Monday, 10 June 2019


10 June 1688: James Francis Edward Stuart, aka ‘King James III of England and VII of Scotland’ was born on this day. He was born at St James Palace, London. He was the only legitimate son of James II by his wife Mary of Modena. His birth triggered a Constitutional Crises in these islands as he was baptised a Catholic and stood to inherit his fathers’ Realms in due course. Later that year occurred the ‘Glorious Revolution’ and the deposition and flight of James II to France. It was rumoured that the actual infant died at birth and a substitute was surreptitiously brought into the birth chamber inside a Warming Pan. While this is almost certainly a piece of propaganda spread by the enemies of his father such rumours undermined his status in England in particular when he reached maturity. His birth thus triggered a series of actions that led to the ‘War of the Two Kings’ that was fought upon the soil of Ireland between 1689 and 1691.

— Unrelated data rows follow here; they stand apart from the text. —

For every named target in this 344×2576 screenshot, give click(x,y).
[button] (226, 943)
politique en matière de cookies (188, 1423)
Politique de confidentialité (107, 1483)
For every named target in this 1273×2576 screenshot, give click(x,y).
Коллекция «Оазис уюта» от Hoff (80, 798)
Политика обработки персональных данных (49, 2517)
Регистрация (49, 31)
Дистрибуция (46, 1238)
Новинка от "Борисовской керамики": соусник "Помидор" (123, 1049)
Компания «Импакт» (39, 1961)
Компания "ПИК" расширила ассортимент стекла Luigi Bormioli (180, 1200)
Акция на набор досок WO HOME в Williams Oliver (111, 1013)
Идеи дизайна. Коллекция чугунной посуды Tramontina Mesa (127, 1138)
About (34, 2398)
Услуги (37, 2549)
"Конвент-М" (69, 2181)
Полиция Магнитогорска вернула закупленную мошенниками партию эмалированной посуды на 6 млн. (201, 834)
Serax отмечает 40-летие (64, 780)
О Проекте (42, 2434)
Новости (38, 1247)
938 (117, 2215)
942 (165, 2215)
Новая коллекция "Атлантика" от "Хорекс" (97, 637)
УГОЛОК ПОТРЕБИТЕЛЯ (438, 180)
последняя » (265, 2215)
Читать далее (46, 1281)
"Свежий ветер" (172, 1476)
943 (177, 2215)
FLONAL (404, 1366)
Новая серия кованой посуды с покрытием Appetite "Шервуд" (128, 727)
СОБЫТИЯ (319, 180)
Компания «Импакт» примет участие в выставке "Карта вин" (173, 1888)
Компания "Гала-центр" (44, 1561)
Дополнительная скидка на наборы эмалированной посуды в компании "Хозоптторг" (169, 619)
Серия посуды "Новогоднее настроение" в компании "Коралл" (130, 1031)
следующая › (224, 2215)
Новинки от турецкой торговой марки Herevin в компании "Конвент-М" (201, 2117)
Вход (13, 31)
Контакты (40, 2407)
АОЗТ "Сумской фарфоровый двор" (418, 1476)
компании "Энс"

On the death of James II in 1701 he proclaimed himself King James III. He was recognised by the followers of the Stuart Cause as the legitimate successor to his father’s Kingdoms. He was also acknowledged as such by a number of Continental Powers incl France & Spain. He also had many secret adherents within England, Scotland and Ireland. As a young man he saw action in the War of the Spanish Succession and twice attempted to establish himself upon the Throne. In 1708 he was thwarted in a landing upon the coast of Scotland. His best chance came upon the death of Queen Anne in 1714 when the Crown was vacant and before George of Hanover (a Protestant) could arrive to take it. But delay proved fatal and James’s Scottish supporters only raised the banner of revolt in late 1715. Their attempt, though initially well backed proved a Fiasco. By the time James landed in December support was ebbing away and after a few weeks he was forced to depart for the Continent. He never saw the island of his birth again. 

Eventually he settled in Rome under the protection of the Papacy where he took up residence at the Palazzo Muti and held a Jacobite Court there with funds provided by the Vatican, the Spanish Monarchy and his supporters. He thereafter lived a long but frustrating life. He married Princess Maria Klementyna Sobieska of Poland in 1719 and had two sons by her. She however died in 1733 and he never remarried. He lived long enough to see his son ‘Bonnie Prince Charlie’ fail in his attempt to overthrow the Hanoverian Dynasty in 1745/46. He was known in his years of Exile as the ‘Old Pretender’ to his enemies or ‘The King over the Water’ to his friends and admirers in these islands. He died in Rome on 1 January [O.S.] 1766 and is buried in St Peters in Rome. 

In following such a record of broken hopes and unrelieved failure, the initial sense of disappointment yields gradually to a more temperate compassion. There is an indefinable pathos in the spectacle of this tragedy- king, parading his solemn travesty of sovereignty before an unromantic and imperturbable audience. When it is remembered that he lived to see no less than five sovereigns on the English throne, all of whom he had been taught to regard as usurpers, it may help towards understanding how deeply the iron must have entered into his soul.